Problem description →
Write out the entries exactly. None of the pictures should appear in the copy.

※ ※ ※

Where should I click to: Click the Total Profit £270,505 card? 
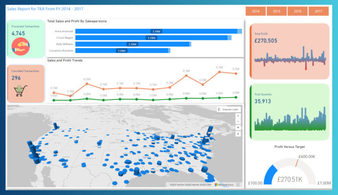(289, 51)
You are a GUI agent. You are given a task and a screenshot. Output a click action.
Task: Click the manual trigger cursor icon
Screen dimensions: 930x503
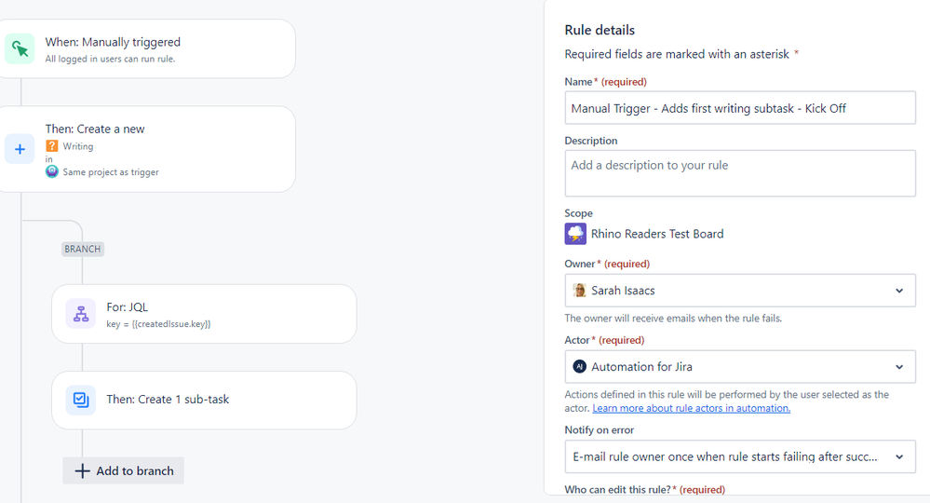click(x=20, y=48)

※ ※ ※

Solution for this problem →
Where should I click to: Click the Total Profit £270,505 card? 
(289, 51)
You are a GUI agent. You are given a task and a screenshot. Output a click action.
Task: Click the manual trigger cursor icon
Screen dimensions: 930x503
click(x=20, y=48)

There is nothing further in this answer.